### Выбранный фрагмент
= = = =
Ну, это более сложный график. Просто это такая шкала, которая, как гармошка, сжимает масштабы времени. Вот здесь масштаб времени — это тысячи лет, а здесь уже 250 тысяч лет. Вот эти ледниковые эпохи. Ну, а потом, если вы сожмете еще вот эти вот ледниковые эпохи, то у вас получится вот такой график. А потом если еще сожмете масштаб рассмотрения, то у вас получится не такой график, а почти совершенно другой, все зависит от масштаба рассмотрения. Поэтому, может быть, мы здесь находимся, но что происходит внутри вот этой шапочки, мы не знаем. То есть совершенно другой масштаб времени. Поэтому я не думаю, что эта гипотеза очень хорошая, я думаю, что следующая более существенна.
Вот если мы рассмотрим уже исторические масштабы времени, то окажется, что да. Потепление нынешнее может напоминать те эпохи, которые были раньше. Они известны в истории очень хорошо - например, Средневековый теплый период, он был между 1100 и 1300 годами нашей эры. Потом наступил Малый ледниковый период с 1350 года до 1860 года примерно. Еще до этого были такие же теплые и холодные эпохи. Какие были аномальные температуры? Вот мы сейчас имеем рост глобальной температуры на 0.74 градуса в некоторых регионах, а для Северного полушария мы имеем уже 1,5°, а тогда было 2°. То есть, тот же примерно масштаб аномалий.


Что нам известно про эти периоды? Достаточно много. Известно, что когда был теплый период с 1100 по 1300 год, например, в Англии выращивали виноград, и было такое понятие - «английское вино». А сейчас если сказать, что в Англии есть вино, это плохая шутка, французы будут смеяться. Что было еще в этот теплый период? Ну, например, Гренландия была и названа Гренландией — Зеленой землей. Туда высадились викинги — Эрик Рыжий приплыл - и они там сидели с 1100 по 1300 год, и там было примерно 3000 хозяйств или фермеров, а потом наступило похолодание, и, удивительно, они там остались на месте, они не уплыли. Они там просто погибли. Ждали, думали - одну зиму перезимуем, сначала съели скот, потом собак , потом еще что нашли съели, а потом вымерли. И вот, до сих пор загадка — отчего они не уплыли. Потому что им казалось, что раз всегда так было, раз уже несколько поколений там живет, ну не может же быть такого, чтобы все это закончилось. А все закончилось, закончилось это вот потепление. Про виноградарство потом расскажу. Про холодный период тоже можно сказать. Последнее замерзание Темзы было в 1814 году. Сегодня мне Борис сказал, что Днепр не замерзал 3 года подряд, последних, да? Примерно такое же явление.
= = = =
### Выдержка из данных
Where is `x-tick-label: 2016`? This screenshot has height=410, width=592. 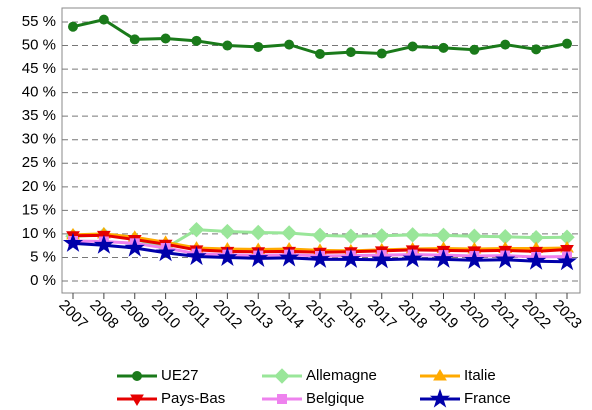 x-tick-label: 2016 is located at coordinates (351, 315).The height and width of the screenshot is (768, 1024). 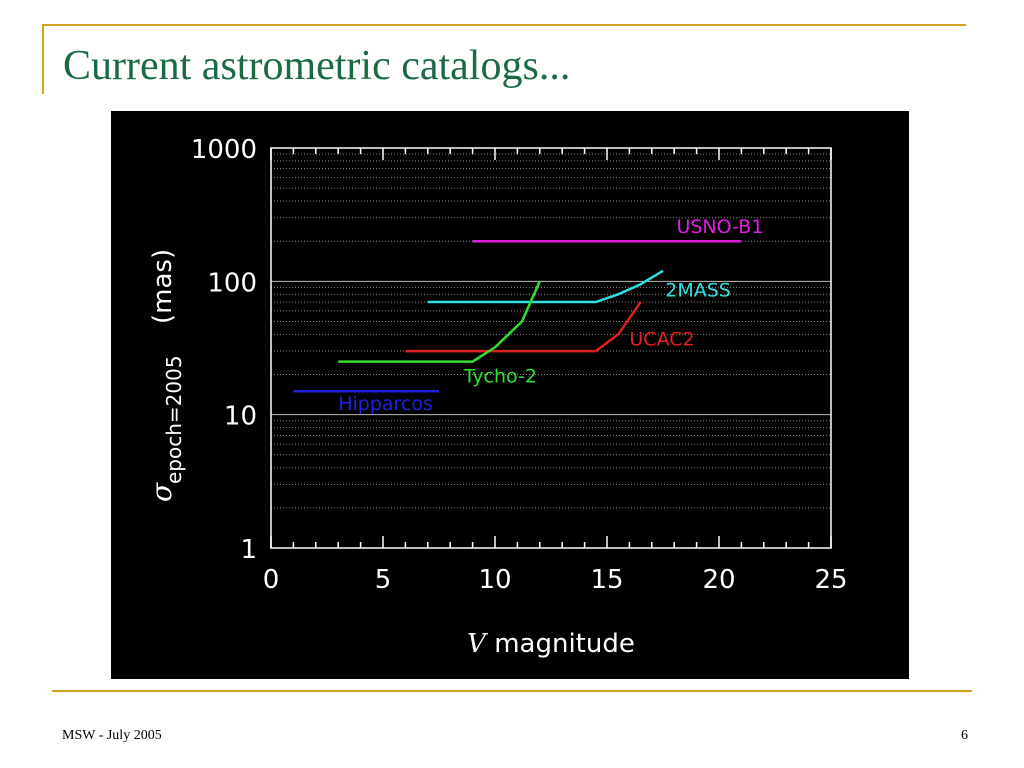 I want to click on footer-label: MSW - July 2005, so click(x=112, y=736).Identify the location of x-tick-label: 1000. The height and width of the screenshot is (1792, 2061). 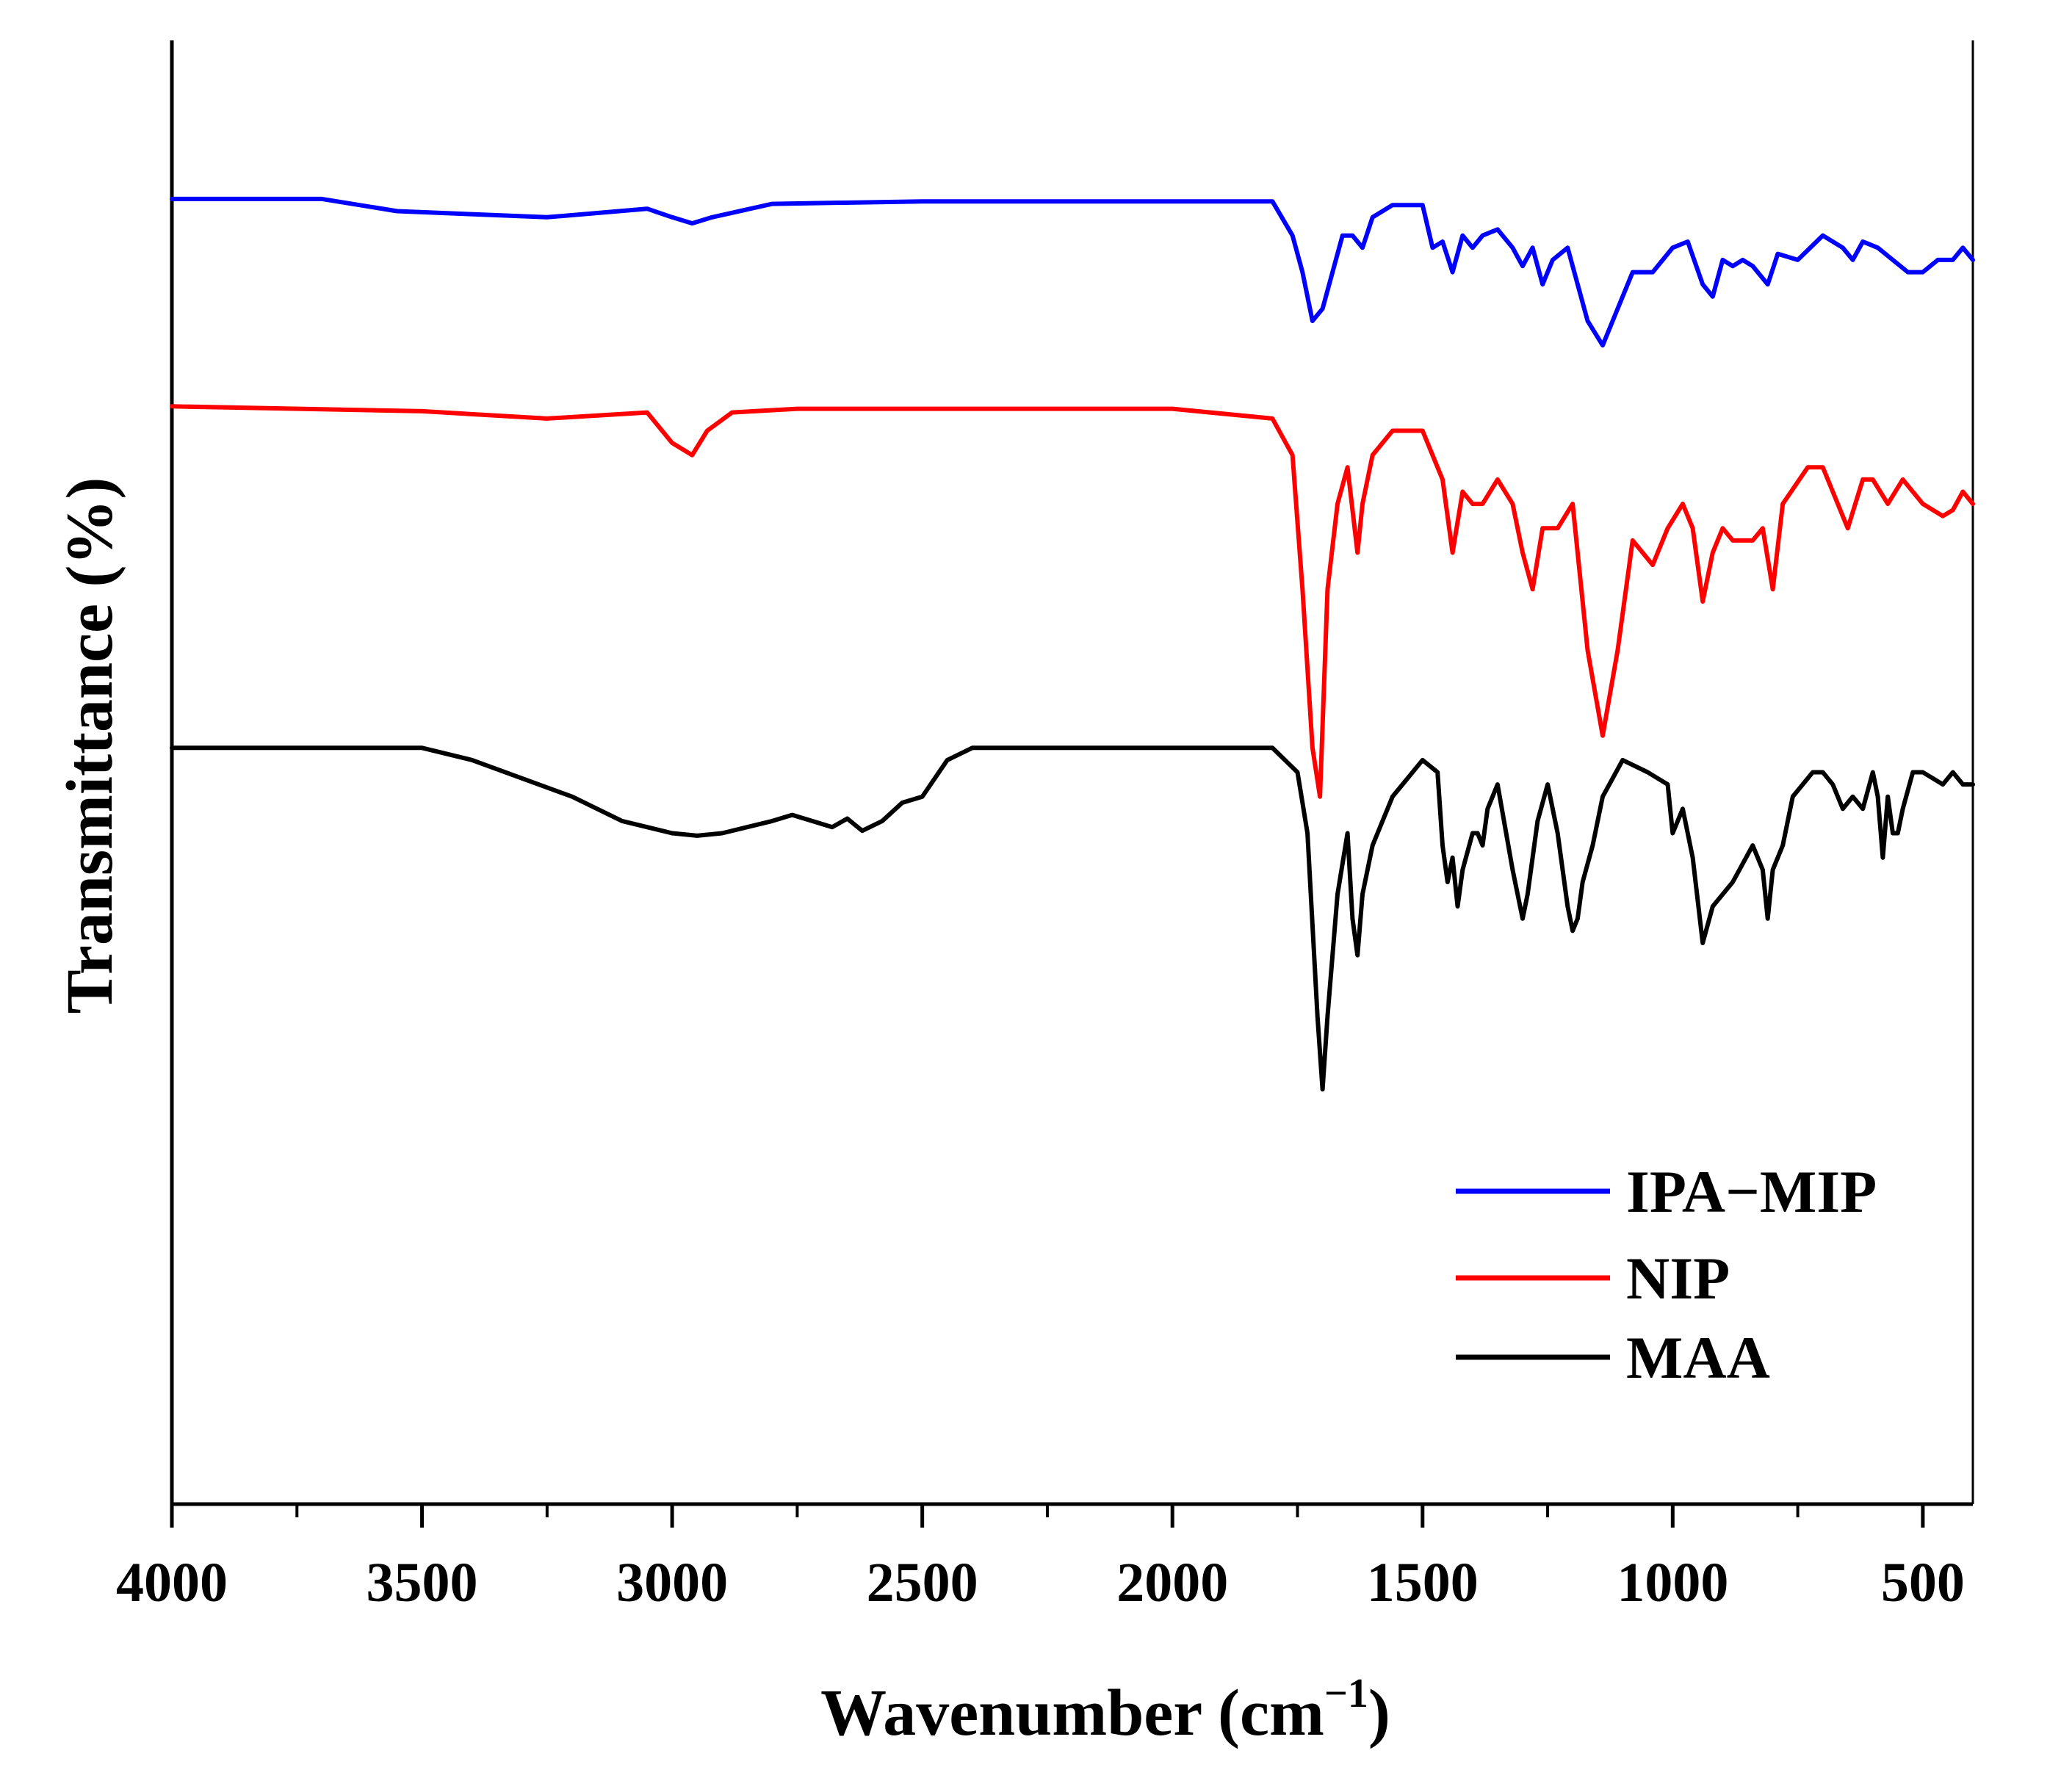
= = = =
### Пункт задания A
Ответьте по фрагменту о потеплении на три вопроса:
(i) Между какими годами был Средневековый теплый период?
(ii) Сколько примерно хозяйств или фермеров было у викингов в Гренландии?
(iii) В каком году последний раз замерзала Темза?
### Пункт задания B
Воспроизведите без изменений отрезок фрагмента о потеплении от слов «Ну, это более» до слов «следующая более существенна.» включительно.
Отвечайте, опираясь только на фрагмент.

### Поле ответа A
(i) Между 1100 и 1300 годами нашей эры.
(ii) Примерно 3000.
(iii) В 1814 году.

### Поле ответа B
Ну, это более сложный график. Просто это такая шкала, которая, как гармошка, сжимает масштабы времени. Вот здесь масштаб времени — это тысячи лет, а здесь уже 250 тысяч лет. Вот эти ледниковые эпохи. Ну, а потом, если вы сожмете еще вот эти вот ледниковые эпохи, то у вас получится вот такой график. А потом если еще сожмете масштаб рассмотрения, то у вас получится не такой график, а почти совершенно другой, все зависит от масштаба рассмотрения. Поэтому, может быть, мы здесь находимся, но что происходит внутри вот этой шапочки, мы не знаем. То есть совершенно другой масштаб времени. Поэтому я не думаю, что эта гипотеза очень хорошая, я думаю, что следующая более существенна.